ENTRADAS DA TAREFA:

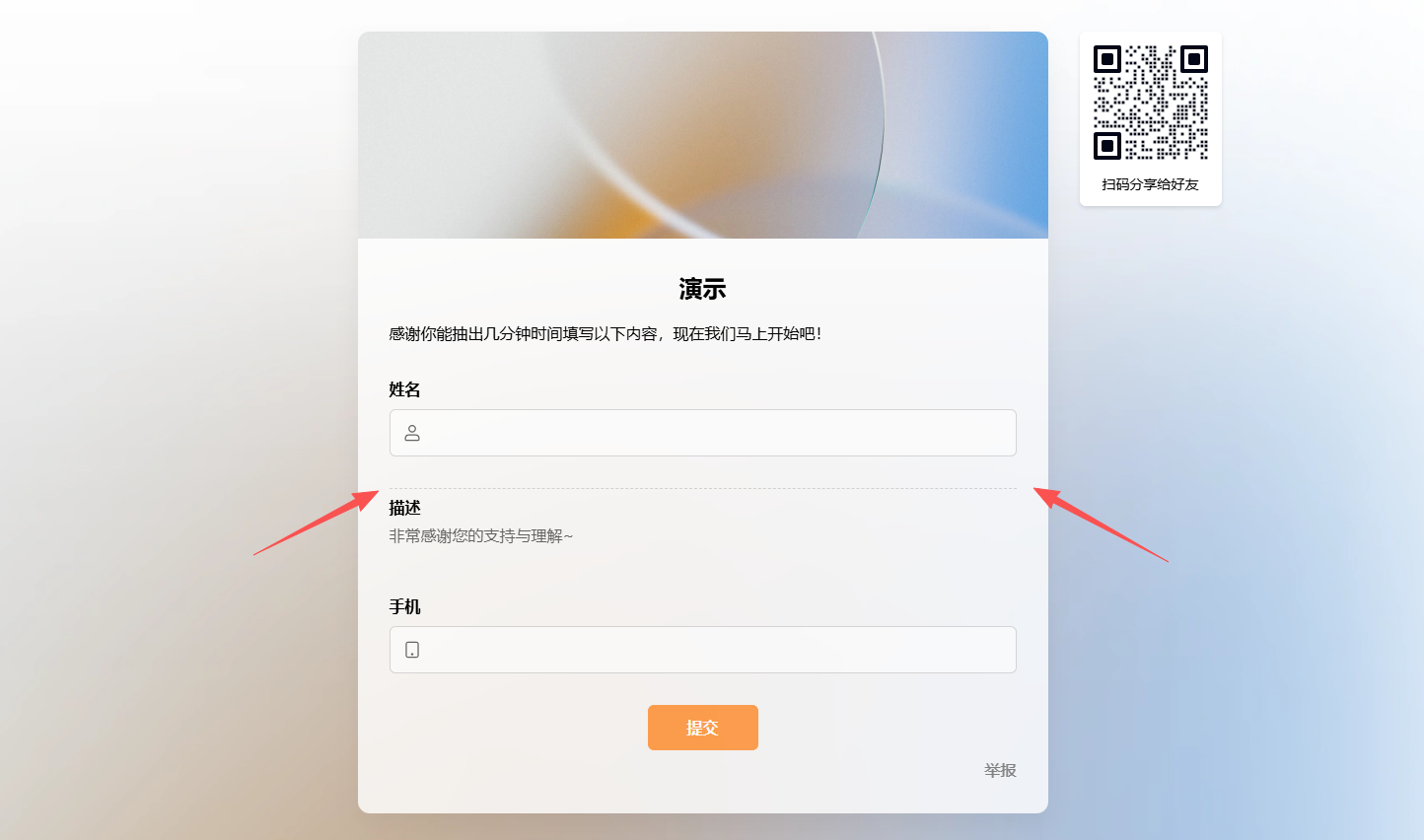Image resolution: width=1424 pixels, height=840 pixels.
Task: Click the orange 提交 button
Action: (x=703, y=728)
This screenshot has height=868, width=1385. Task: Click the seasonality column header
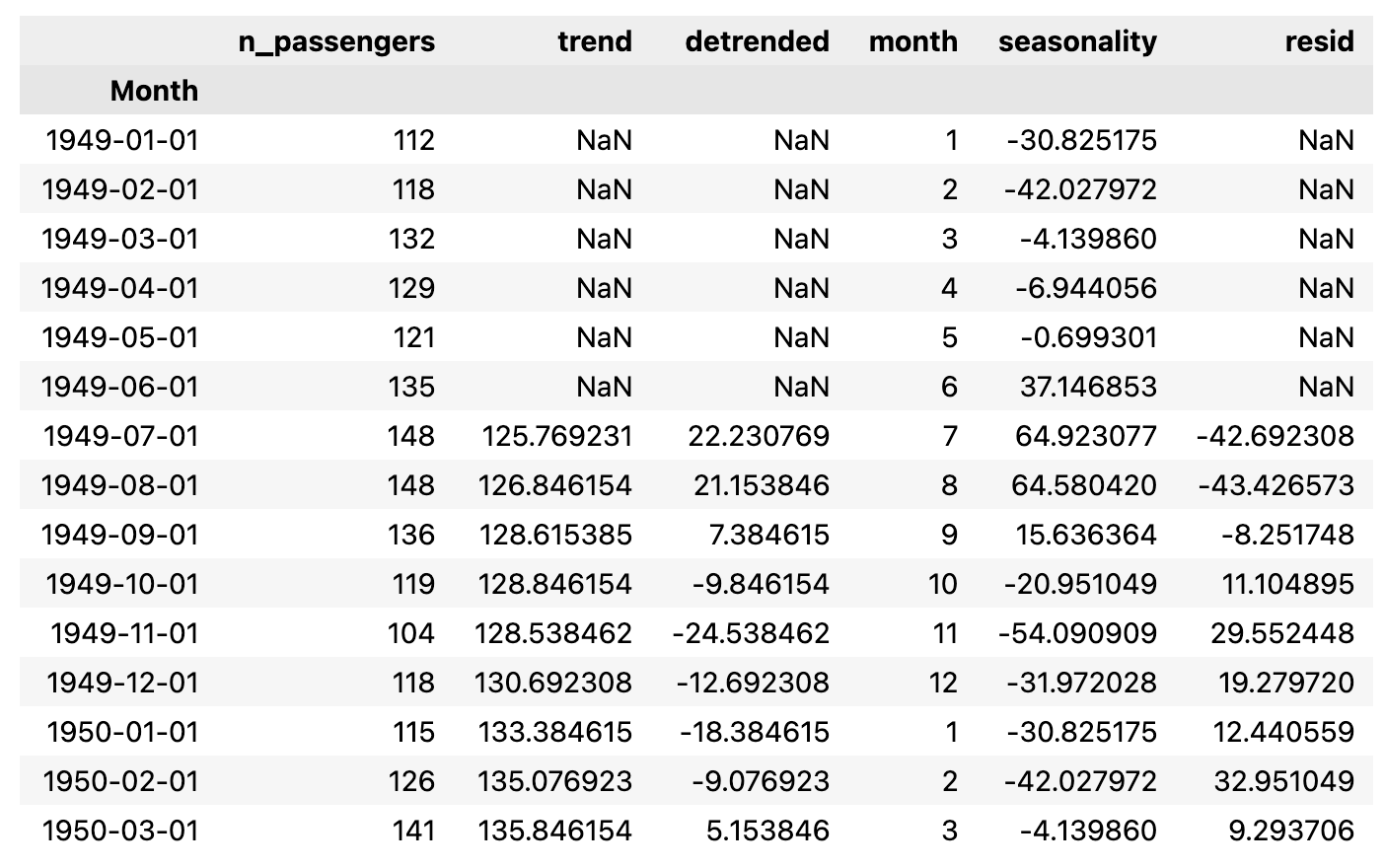[1076, 41]
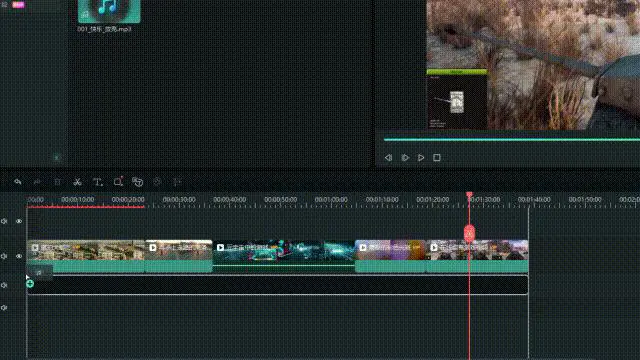Open the Text tool with T icon
640x360 pixels.
coord(97,182)
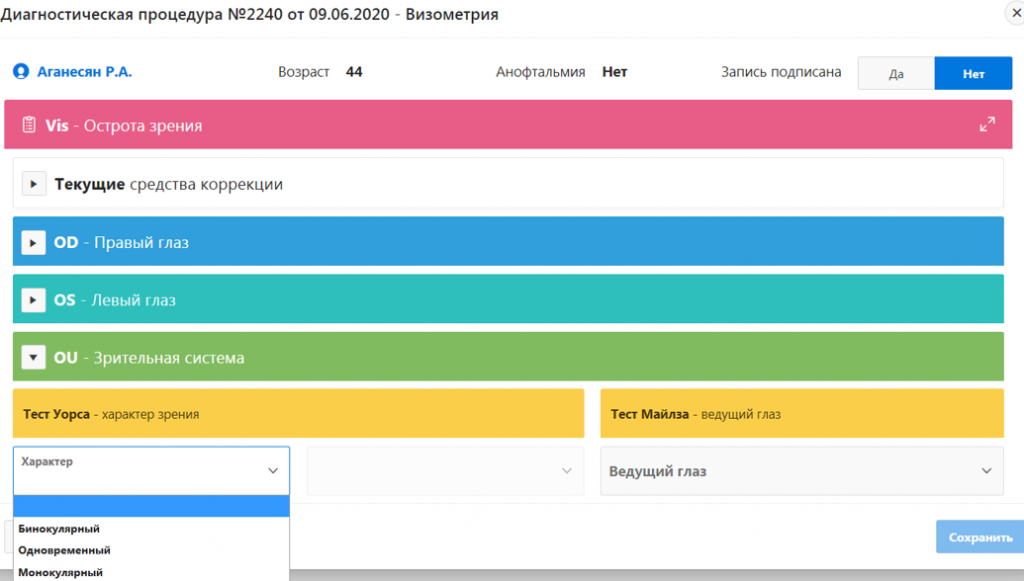Open patient link Аганесян Р.А.

point(84,72)

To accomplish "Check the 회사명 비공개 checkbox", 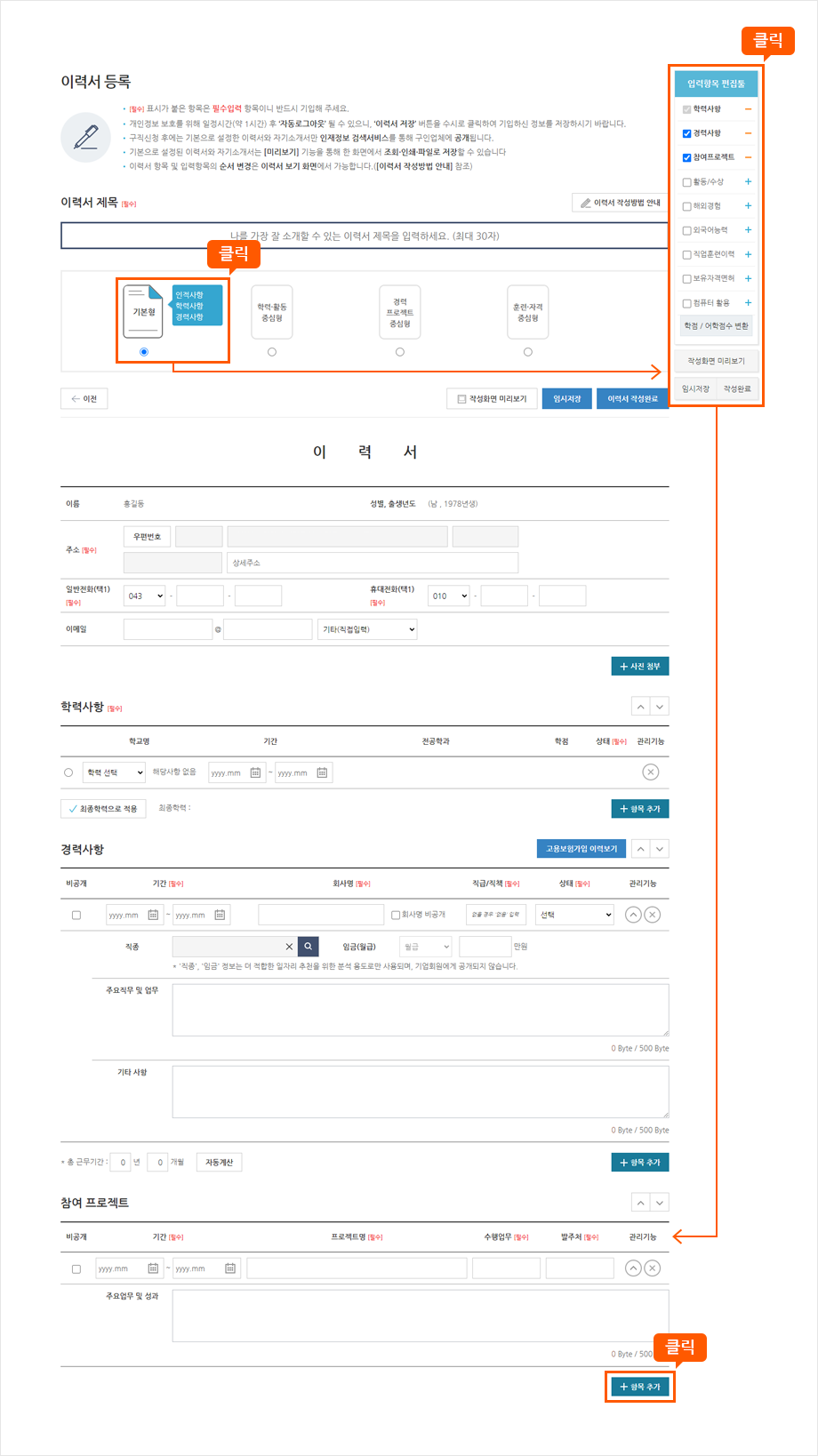I will tap(396, 915).
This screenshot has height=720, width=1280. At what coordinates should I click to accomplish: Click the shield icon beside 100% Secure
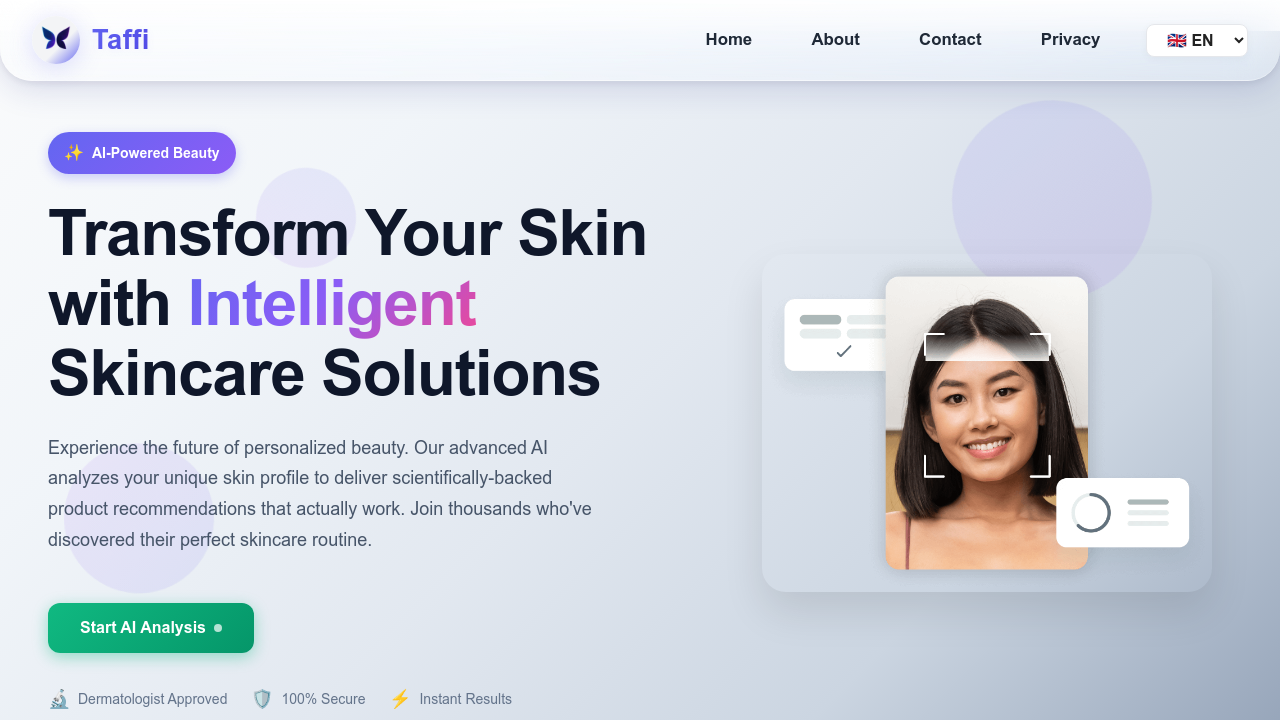tap(262, 699)
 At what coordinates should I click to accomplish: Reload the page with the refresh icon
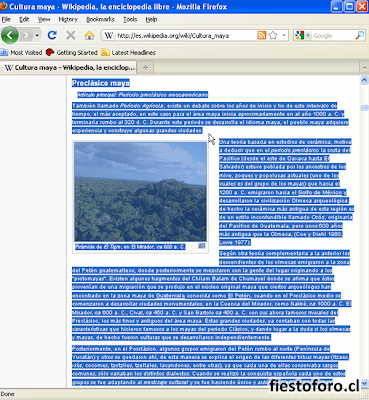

OBJETIVO DO EXERCÍCIO: Passe para uma lista JSON de strings tudo o que vai do início das entradas até a linha que contém "point(84,72)", incluindo as duas pontas, com uma string para cada linha e sem as linhas em branco. Deixe as imagens de fora da resposta.

RESULTADO ABAIXO:
[
  "Image resolution: width=1424 pixels, height=840 pixels.",
  "Task: Click the orange 提交 button",
  "Action: (x=703, y=728)",
  "This screenshot has height=868, width=1385. Task: Click the seasonality column header",
  "[1076, 41]",
  "Open the Text tool with T icon",
  "640x360 pixels.",
  "coord(97,182)",
  "Open patient link Аганесян Р.А.",
  "point(84,72)"
]